Using inequality (10) for \(\Phi(t)\), the boundedness of the kernels, and the above-indicated properties of the function \(\Psi(t,Y,dY/dt,\varepsilon)\), from (14) we obtain the following estimates:

\[ |Y^{(0)}|\leqslant \frac{M_\Phi M_Q}{2\Delta},\qquad |Y^{(n+1)}-Y^{(n)}|\leqslant \frac{M_\Psi}{2L}\frac{(\varepsilon M_Q 2Lt)^{n+1}}{(n+1)!} \qquad (n=0,1,2,\ldots). \tag{15} \]

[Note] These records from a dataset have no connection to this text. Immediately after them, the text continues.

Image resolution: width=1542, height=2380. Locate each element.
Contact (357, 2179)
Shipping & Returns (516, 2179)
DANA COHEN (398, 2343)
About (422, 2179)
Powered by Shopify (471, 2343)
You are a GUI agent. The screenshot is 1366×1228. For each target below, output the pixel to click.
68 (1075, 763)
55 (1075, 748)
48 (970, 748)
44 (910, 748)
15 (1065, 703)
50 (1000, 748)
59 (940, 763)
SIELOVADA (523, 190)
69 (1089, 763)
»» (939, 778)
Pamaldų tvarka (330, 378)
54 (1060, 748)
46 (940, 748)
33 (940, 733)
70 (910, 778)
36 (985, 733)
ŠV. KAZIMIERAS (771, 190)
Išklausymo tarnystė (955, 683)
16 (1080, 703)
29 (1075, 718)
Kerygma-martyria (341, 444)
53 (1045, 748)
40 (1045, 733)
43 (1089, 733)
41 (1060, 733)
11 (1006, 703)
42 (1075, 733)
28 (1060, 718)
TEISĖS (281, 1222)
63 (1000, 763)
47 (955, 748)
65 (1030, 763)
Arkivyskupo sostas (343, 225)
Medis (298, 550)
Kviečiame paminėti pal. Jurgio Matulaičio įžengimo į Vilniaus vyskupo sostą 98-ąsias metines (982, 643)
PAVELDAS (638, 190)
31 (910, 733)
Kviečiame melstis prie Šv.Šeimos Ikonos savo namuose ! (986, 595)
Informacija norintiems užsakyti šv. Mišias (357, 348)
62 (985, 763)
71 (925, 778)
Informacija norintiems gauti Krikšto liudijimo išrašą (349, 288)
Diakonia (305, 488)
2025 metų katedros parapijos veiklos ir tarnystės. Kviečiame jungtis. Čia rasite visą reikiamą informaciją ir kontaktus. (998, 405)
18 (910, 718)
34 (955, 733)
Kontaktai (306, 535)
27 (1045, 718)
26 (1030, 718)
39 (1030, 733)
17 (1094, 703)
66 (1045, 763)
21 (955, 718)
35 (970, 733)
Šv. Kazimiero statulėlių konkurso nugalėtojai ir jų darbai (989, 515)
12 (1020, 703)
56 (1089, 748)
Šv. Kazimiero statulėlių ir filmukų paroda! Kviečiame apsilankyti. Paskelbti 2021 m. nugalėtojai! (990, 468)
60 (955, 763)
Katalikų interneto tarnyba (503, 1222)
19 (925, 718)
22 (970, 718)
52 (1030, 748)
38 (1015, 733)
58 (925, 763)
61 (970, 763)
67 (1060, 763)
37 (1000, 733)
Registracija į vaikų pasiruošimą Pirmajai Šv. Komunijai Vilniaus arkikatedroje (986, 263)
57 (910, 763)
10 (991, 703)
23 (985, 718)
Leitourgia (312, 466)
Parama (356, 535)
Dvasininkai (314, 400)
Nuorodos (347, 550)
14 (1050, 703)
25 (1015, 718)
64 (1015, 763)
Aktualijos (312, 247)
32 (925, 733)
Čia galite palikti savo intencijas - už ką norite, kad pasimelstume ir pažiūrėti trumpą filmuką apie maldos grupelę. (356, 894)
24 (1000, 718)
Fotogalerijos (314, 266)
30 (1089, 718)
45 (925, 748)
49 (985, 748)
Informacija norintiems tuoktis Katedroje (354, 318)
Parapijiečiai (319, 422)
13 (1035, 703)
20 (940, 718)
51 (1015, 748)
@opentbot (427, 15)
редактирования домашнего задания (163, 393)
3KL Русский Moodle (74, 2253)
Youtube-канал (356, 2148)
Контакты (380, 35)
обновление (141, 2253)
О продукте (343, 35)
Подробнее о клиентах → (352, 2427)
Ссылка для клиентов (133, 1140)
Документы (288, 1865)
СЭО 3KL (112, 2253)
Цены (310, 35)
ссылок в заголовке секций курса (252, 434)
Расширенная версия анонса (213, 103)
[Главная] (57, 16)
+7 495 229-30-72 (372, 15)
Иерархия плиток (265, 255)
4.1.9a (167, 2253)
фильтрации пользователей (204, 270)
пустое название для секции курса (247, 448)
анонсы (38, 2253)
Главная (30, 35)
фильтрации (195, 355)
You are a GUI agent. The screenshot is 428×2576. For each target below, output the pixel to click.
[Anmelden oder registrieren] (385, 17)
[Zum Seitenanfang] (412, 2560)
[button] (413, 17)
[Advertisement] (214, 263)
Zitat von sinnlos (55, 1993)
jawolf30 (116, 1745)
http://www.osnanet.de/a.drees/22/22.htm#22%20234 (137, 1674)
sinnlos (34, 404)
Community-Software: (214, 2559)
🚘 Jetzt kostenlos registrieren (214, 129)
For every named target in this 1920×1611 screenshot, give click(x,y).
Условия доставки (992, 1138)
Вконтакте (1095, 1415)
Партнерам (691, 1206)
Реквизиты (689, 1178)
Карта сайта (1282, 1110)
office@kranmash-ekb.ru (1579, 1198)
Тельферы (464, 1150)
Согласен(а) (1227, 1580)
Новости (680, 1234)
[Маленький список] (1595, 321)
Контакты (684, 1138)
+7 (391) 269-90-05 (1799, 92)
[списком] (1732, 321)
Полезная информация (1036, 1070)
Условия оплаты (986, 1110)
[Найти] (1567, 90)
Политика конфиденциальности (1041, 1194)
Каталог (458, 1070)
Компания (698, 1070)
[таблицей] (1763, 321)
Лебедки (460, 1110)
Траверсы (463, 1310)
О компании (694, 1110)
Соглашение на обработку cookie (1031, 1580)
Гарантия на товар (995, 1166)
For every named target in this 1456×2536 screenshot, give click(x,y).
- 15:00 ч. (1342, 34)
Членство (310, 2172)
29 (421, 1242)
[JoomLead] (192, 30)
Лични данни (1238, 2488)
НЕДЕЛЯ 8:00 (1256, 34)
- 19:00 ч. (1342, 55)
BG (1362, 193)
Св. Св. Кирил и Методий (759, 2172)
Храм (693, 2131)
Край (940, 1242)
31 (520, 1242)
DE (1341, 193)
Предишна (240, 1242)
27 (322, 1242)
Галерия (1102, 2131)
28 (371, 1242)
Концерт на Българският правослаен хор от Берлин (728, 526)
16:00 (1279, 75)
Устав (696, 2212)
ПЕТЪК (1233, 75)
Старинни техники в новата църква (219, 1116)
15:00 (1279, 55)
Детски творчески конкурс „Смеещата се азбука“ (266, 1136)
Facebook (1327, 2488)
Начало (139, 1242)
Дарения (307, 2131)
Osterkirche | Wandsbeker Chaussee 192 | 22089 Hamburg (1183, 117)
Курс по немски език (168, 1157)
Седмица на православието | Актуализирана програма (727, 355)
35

Exactly the same estimates are obtained for the derivatives. These inequalities are valid under the condition that none of the approximations exceeds \(H\). Below we shall define the number \(\tau_* \leqslant \tau_0\) so that for \(0 \leqslant t \leqslant \tau_*/\varepsilon\) this condition will be satisfied.

In order to estimate \(Y(t)\), represent it in the form

\[ Y(t)=Y^{(0)}+\sum_{n=0}^{\infty}\left(Y^{(n+1)}-Y^{(n)}\right). \tag{16} \]

Using inequalities (15), for \(0 \leqslant t \leqslant \tau_*/\varepsilon\) and \(|\varepsilon| \leqslant \varepsilon_0\), we obtain

\[ |Y(t)| \leqslant \frac{M_{\Phi}M_Q}{2\Delta} +\frac{M_{\Psi}}{2L}\left(e^{2M_Q L\tau}-1\right). \tag{17} \]

We now define the number \(\tau_*\). From (16) we have that \(|Y^{(n+1)}(t)|\), as well as \(|Y(t)|\), satisfies inequality (17). Introduce the number \(\tau_1\) by means of the equality

\[ \frac{M_{\Phi}M_Q}{2\Delta} +\frac{M_{\Psi}}{2L}\left(e^{2M_Q L\tau_1}-1\right)=H. \]

Note that \(\tau_1>0\) because the number \(H\) is greater than \(M_{\Phi}M_Q/2\Delta\). If, as the number \(\tau_*\), we choose the smaller of the numbers \(\tau_0\) and \(\tau_1\), then it is evident that \(|Y^{(n+1)}(t)|\) and \(|dY^{(n+1)}/dt|\) will not exceed \(H\) for \(0 \leqslant t \leqslant \tau_*/\varepsilon\) and \(|\varepsilon| \leqslant \varepsilon_0\). Accordingly, on this same time interval we have

\[ |Y(t)| \leqslant H,\qquad \left|\frac{dY}{dt}\right| \leqslant H. \]

These inequalities, by virtue of (11) and the boundedness of the function \(\partial y_0/\partial \tau\), which holds under the conditions of the theorem, prove the required assertion.

Received
22 II 1958

References

1. A. A. Dorodnitsyn, Uspekhi Mat. Nauk, 7, no. 6 (1952).
2. G. E. Kuzmak, Prikl. Mat. Mekh., 21, no. 2 (1957).